**Quoted passage:**
• • • •

Wednesday, September 26, 2018

Sexual assault, fraternity culture, and judges - in Hunger Moon


Readers are writing in to me this week to comment on the eerie similarities between the plot of my last Huntress novel, Hunger Moon, and the sexual assault accusations against Supreme Court nominee Brett Kavanagh.
That book focused on the rape culture in fraternities that teaches privileged white boys that they can sexually assault girls and young women with impunity, and speculated that the accused sexual predator in the White House might well try to appoint a frat boy sexual predator to the Supreme Court.
And here we are.
Here’s a scene from the book, in which Special Agents Roarke and Epps question a Santa Barbara attorney they suspect of organizing a nationwide rash of vandalism against fraternities.
It’s looking pretty relevant, if I do say so myself.
Please don’t forget to register to vote. And may actual justice prevail.
-       Alex


Andrea Janovy wore fingerless athletic gloves and navigated her hand-powered wheelchair expertly, taut shoulder muscles straining under her tank top. Her auburn hair was cropped close to her head, just a fuzz. 
The agents followed her up a ramp to a sleek, wide-open living space. She had gone to considerable expense to make the house wheelchair accessible. There were ramps everywhere, an elevator up to the second floor. Of course the open floor plan was to give her as much room as possible to negotiate in the chair.
 “I did go through all of this with your Agent Singh a few weeks ago,” she said over her shoulder, then spun the chair around to face a sofa, gestured for Roarke and Epps to sit. “As I told her, I don’t know who was using my ID to get into a Bay Area prison.”
  “What we’re really interested in is your expertise,” Roarke said.
            “Expertise in regard to?”
            “Fraternities.”
            Her gaze narrowed.
   Epps expanded on the question. “In many of the instances of vandalism last night, fraternities were specifically targeted for threats. We’d like any insight you can give us about why that would be.”
“In general, you mean.”
“In general, of course.”

• • • •

**Data block:**

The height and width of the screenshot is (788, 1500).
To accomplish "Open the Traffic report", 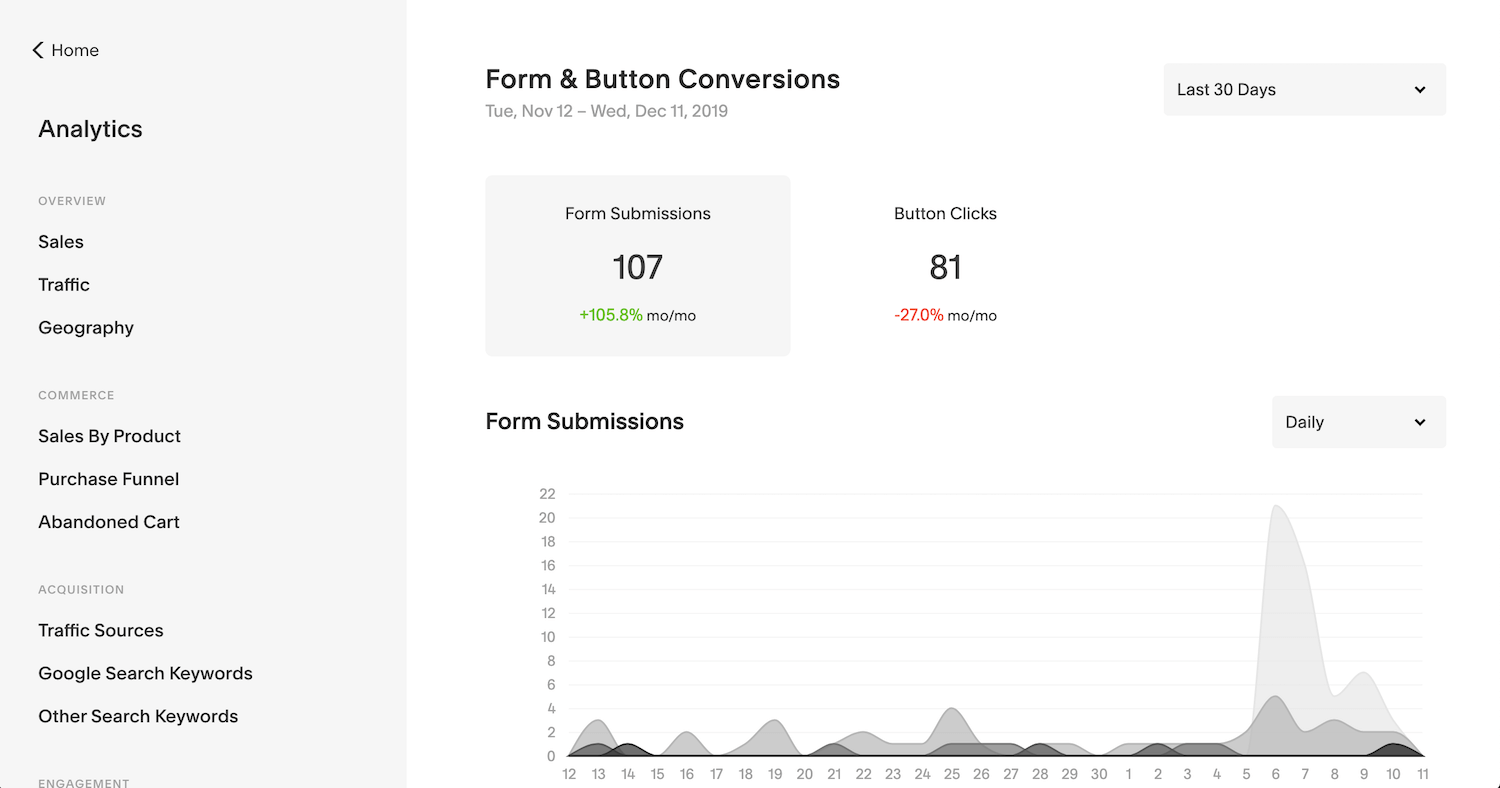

• • • •

**Set problem A:** In the Hunger Moon post, what does Andrea Janovy wear on her hands?
**Set problem B:** Reproduce the part of the Hunger Moon post that opens with the words containing "Please don’t forget" and closes with "just a fuzz.".
**Set problem C:** Which characters are named in the novel scene quoted in the Hunger Moon post?
The material that comes after the Hunger Moon post is separate from it.

**Task result A:** Fingerless athletic gloves.

**Task result B:**
Please don’t forget to register to vote. And may actual justice prevail.
-       Alex


Andrea Janovy wore fingerless athletic gloves and navigated her hand-powered wheelchair expertly, taut shoulder muscles straining under her tank top. Her auburn hair was cropped close to her head, just a fuzz.

**Task result C:** Andrea Janovy, Roarke, Epps, and Agent Singh.